Document segment:
╔══

Let me start from something to some will be controversial, but it is not intended to be anything other than illustrative. In this world it  is easier to deny the existence of anything than to assert the positive of anything. To deny the existence of something is simple. He or she never happened, this never happened and so on. Prove Henry did not build Newport Tower. You appreciate the logic. With 100 theories it is easy to deny 99 of them. Indeed it is extraordinary and simple to deny such and such and that is that. But if we stop for a moment and really think about formulating and then looking at an hypothesis, then we have the starting point and can ask the questions in a more scientific manner. 
I need to illustrate my point a little with the readers patience. 

Let me illustrate from the historical rabbi whose birth commenced circa "anno domini". I would point to many of the arguments used on this list and the lack of sustainable logic to similarly prove that even Jesus was a myth, that the walk on the shores of Galilee never took place and that as he never existed, what he did or said never took place. Prove he existed or walked on the shores. It is simple, no direct evidence therefore no walk right? No documented proofs, even far less evidence right? Would I be wrong in doing so? I have to conclude that if I look at the history and archeology that exists pertaining to the historical Jesus we have almost no proof of anything. Indeed contemporaneous direct evidence is almost non existent. A simple denial is easy.

╚══

Dataset excerpt:
╔══

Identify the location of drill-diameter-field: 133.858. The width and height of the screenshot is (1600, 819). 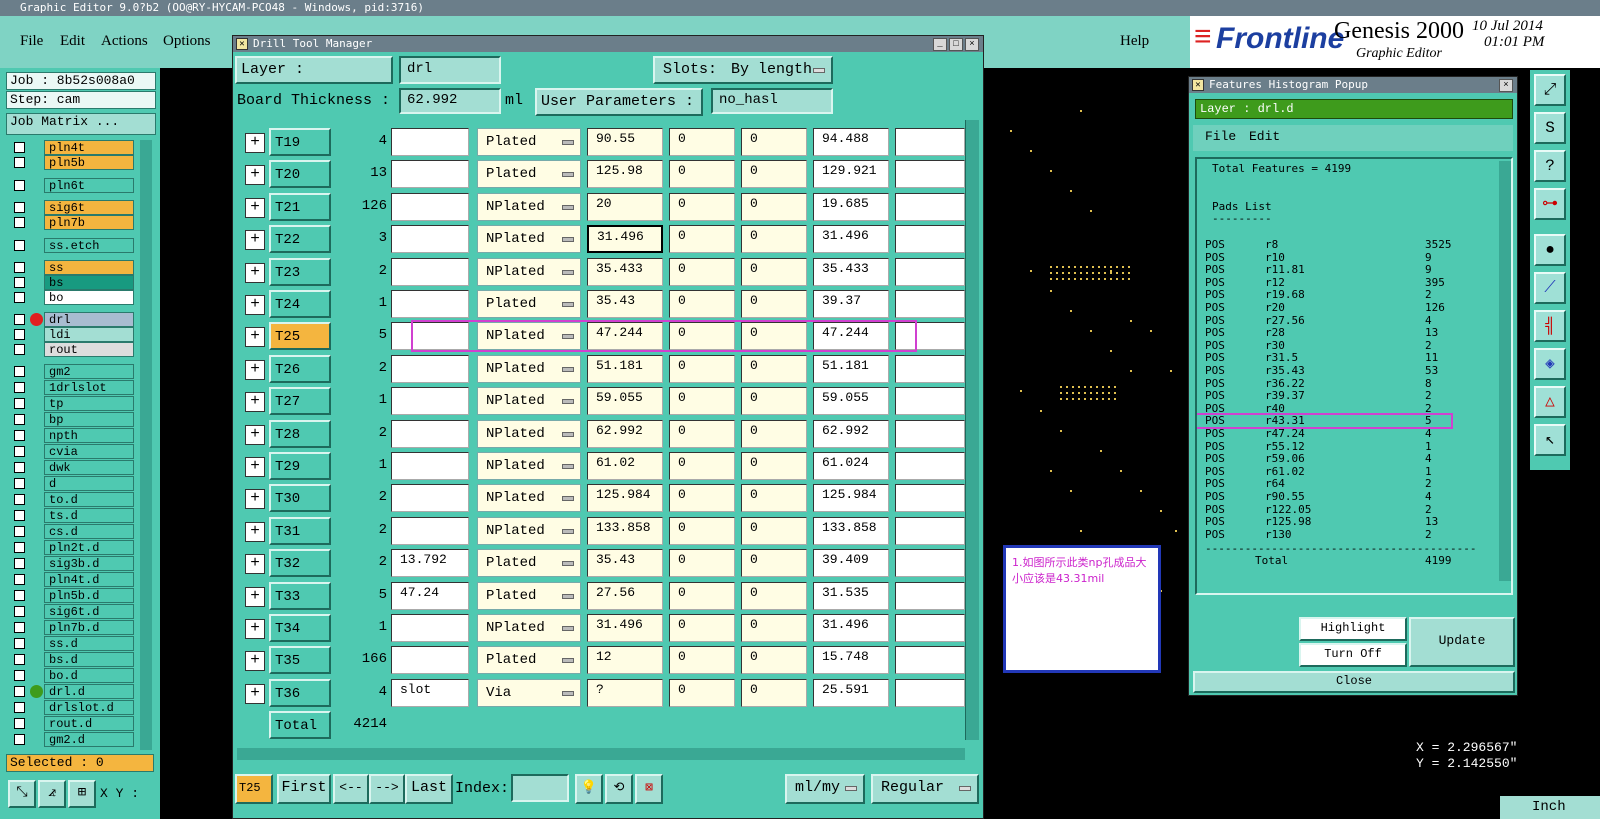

╚══

Job: Continue the essay on how much easier it is to deny a historical claim than to prove one, picking up after its last sentence.

Exercise response:
Yet I assert that this would be wrong academically, historically and from the known and available evidence. Yet would we so simply end that story there, we would do a great disservice to the billions of individuals who live their daily lives assuming that yes Jesus existed. Indeed we have good and sufficient evidence that not only did he exist but that he walked along the shores of Galilee and was subsequently executed. To do so, we rely on the best evidence we have to date which comes largely by way of oral and written traditions. These traditions and stories have, and continue to be, studied to this day. Some come at the resolution from faith, some from science and so on. But knowledge is advanced all the while and if I may add so should it be. Will people treat the evidence differently. Yes absolutely. They will in some cases continue to kill for it, so strong are the passions that can arise from history. Mankind does this regularly and the current discussion actually ties not into middle eastern history but into the origin of the first inhabitants of North America and links to our discussion of a voyage being made by one Henry Sinclair.

So the proper series of questions is not what evidence do we have that Henry built the tower which is the wrong approach, but rather what archeological evidence is there that points to the creation of the tower being constructed by Europeans and that if it is so constructed it is probable or likely that Henry Sinclair probably or likely was the architect. 
For this (and not to bore the list) good evidence does exist based on measurement and design and the development of architecture on the sea board of North America. Do we have a date? This is harder because "stones do not talk" other than how they appear. Sadly no University has yet seen fit to my knowledge do a study of the edifice. So is it possible that he was one of the original builders, yes. Do we have proof yet as to designs? No. Do we have similar architecture elsewhere? Do we have other theories, yes. Are they more probable or possible, I do not know. Are there similar structures? Not in North America to my knowledge. If stones could speak we would know, but until then we must study forms, shapes, purposes and likely hypothesis.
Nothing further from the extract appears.